One way to untangle this mess is to claim that the Technocracy doesn't really practice science so much as scientism and that they are only really concerned with the authority that comes from the appearance of science. . .

Meh.

It's plausible, and it fits in with their role as modernist villains. A lot of shady shit has been done under the color of science - scientific racism, eugenics, cruel human experimentation - and in the World of Darkness, the Technocracy is the likely culprit for these evils. It would certainly help to get them back to their sci-fi horror roots.

It's just, if you take science away from the Technocracy, the only people left in the setting who do anything close are the Order of Hermes, and that doesn't really work (though, the Order's canonical unpopularity does bolster my theory that Mage: the Ascension is all just an elaborate revenge scheme for a poor grade in science class).

I think, though, that I'm just going to chalk this one up to another example of the book grabbing two sides of a contentious debate and saying "now you and them fight!"

Oh, man. 2000 words and I've still only used about half my notes. Let's just go through a few observations real quick.

Technically, the first appearance of the infamous Red Star in Mage was in Tales of Magick: Dark Adventure, but it's addressed head-on here. Clearly, the wheels are in motion to make millennialism a major theme in the Revised World of Darkness.

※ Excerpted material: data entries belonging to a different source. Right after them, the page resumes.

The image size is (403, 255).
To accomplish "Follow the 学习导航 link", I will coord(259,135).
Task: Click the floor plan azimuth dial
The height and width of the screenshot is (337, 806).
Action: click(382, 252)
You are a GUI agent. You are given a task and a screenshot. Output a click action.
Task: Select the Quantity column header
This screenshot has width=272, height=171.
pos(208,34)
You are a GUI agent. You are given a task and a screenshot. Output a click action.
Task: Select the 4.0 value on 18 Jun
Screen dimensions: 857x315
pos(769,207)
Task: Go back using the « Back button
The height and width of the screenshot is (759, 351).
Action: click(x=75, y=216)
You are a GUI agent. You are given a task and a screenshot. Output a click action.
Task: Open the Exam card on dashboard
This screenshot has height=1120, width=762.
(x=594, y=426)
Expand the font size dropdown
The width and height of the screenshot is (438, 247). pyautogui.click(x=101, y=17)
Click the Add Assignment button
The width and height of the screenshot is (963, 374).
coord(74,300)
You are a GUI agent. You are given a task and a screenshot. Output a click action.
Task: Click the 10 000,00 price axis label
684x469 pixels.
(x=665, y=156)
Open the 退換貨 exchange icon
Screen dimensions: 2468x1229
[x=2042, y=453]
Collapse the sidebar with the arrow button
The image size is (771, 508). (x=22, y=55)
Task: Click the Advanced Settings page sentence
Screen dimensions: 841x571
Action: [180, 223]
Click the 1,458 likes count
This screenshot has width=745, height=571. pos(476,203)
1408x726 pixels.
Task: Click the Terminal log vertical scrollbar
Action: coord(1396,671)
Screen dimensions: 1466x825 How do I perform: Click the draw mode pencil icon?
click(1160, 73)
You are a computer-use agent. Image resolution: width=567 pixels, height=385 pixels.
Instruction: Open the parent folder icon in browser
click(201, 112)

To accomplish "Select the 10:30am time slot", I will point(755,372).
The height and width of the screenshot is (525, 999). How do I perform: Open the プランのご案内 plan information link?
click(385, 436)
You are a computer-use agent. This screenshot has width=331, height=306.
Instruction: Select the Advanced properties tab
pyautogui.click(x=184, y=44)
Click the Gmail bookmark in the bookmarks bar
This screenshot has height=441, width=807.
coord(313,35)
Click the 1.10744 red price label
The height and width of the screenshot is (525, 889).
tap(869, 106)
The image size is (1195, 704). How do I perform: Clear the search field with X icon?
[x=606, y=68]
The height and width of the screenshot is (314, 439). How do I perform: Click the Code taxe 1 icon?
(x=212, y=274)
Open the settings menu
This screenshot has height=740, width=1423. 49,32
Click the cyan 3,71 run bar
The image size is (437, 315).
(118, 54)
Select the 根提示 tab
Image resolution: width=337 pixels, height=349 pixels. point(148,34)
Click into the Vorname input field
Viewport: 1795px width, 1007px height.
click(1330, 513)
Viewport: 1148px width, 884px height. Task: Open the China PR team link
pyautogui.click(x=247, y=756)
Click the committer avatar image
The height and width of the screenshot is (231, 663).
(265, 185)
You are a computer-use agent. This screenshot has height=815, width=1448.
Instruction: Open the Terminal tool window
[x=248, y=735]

Speaking of which, Guide to the Technocracy is not technically a Revised book, but I'd be shocked if it wasn't written with Revised compatibility in mind. A couple of noticeable Revised-era ideosyncracies are here - there's talk of a difficulty communicating with Horizon Realms (though no mention of the Avatar Storm . . . yet), and as near as I can tell, it's called "magic" rather than "magick," even in the out-of-character sections.

The sidebar in the character creation chapter that drew parallels between making a WoD character and filling out a standardized test sheet was really cute. I'm just surprised it took this long for someone to do that joke.

Much of the description around Technocratic magic tries to make Technocracy agents sound a lot like talents from the Trinity Continuum. I'd have liked to see that alternate game.

Some of the early-history, Sorcerer's Crusade callbacks suggest a kind of Dynastic Cycle between the Traditions and Technocracy, where each starts out as necessary reformers, gains power until they become corrupt, and are subsequently overthrown. That was my dominant theory of Mage: the Ascension politics for many years, though now I tend to think it overly callous to ignore the suffering that they create along the way.

Overall, I'd say that this book is a bomb dropped in the middle of Mage: the Ascension canon. I have no idea how it was actually meant to be used. I'm not sure which parts are trustworthy descriptions of the WoD reality. And it's shocking in retrospect how many ugly internet arguments revolved around people making selective, but perfectly valid interpretations of this text. I wouldn't say that Guide to the Technocracy actually makes the titular villains sympathetic (nor do I believe it was meant to), but it can quite plausibly allow one to pretend they are sympathetic. And in a game of make-believe like Mage, I'm not sure there's much of a difference.

Ukss Contribution: Exploding buttons - as a weapon, they strike just the right balance between quaintly ridiculous and stuffily aristocratic. Perfect for the witch-spies of Monte Carlo.